### Work task
Return the lines below exactly, please, from the one containing "The width and height of the screenshot is (642, 718)." through the last one, both included, and leave out any pictures.

### Supplied data
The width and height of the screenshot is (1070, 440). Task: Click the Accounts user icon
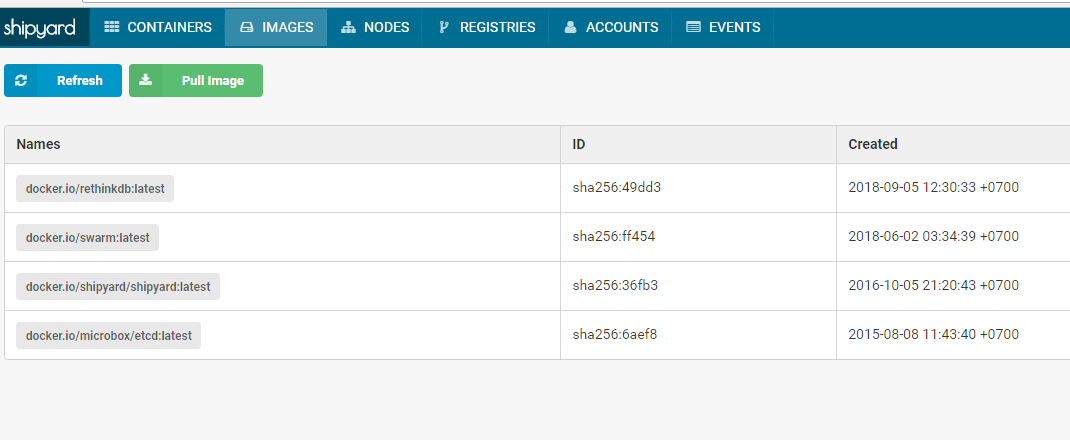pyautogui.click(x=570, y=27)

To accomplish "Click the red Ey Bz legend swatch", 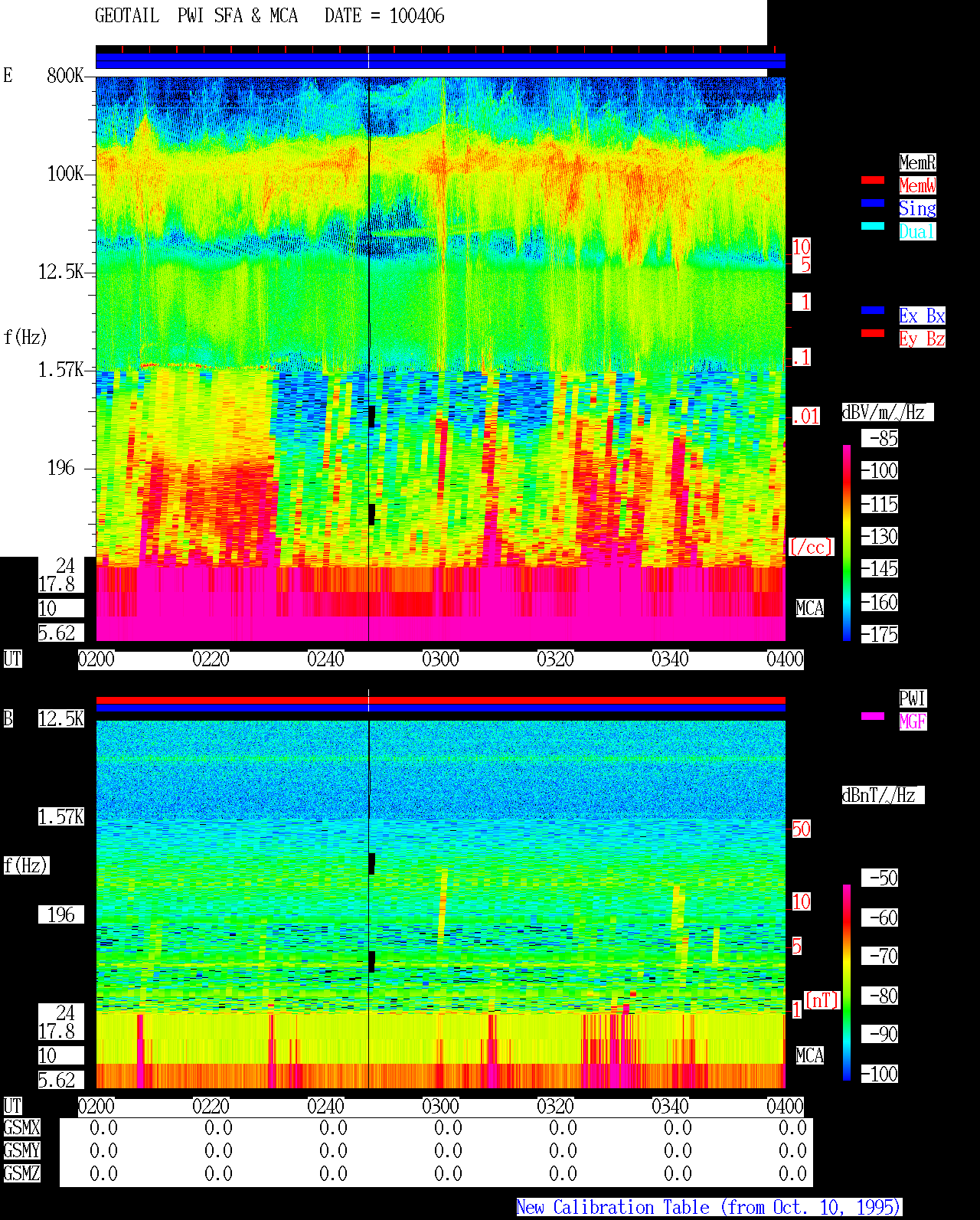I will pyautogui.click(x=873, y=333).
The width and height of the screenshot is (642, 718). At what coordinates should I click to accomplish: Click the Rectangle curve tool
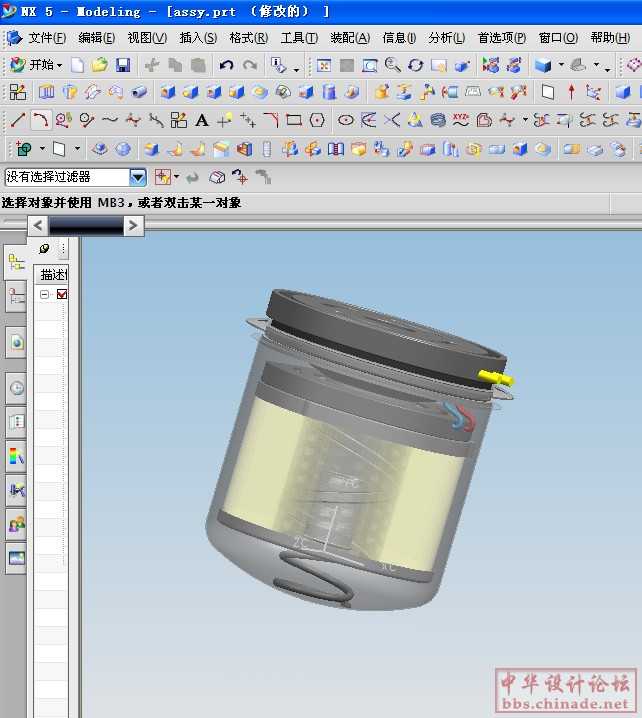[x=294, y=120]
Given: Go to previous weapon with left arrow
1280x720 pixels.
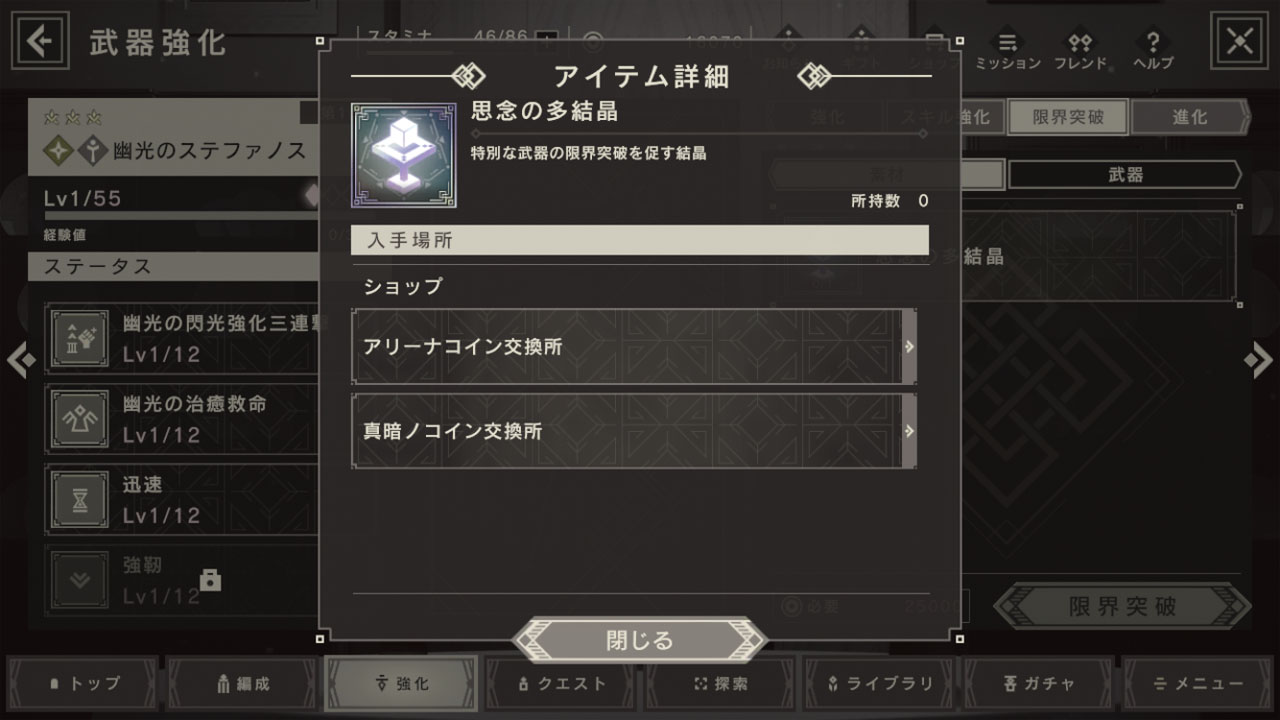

### Solution for this task
The width and height of the screenshot is (642, 718). At what coordinates should I click to accomplish: Click the Rectangle curve tool
[x=294, y=120]
Given: Go to previous weapon with left arrow
1280x720 pixels.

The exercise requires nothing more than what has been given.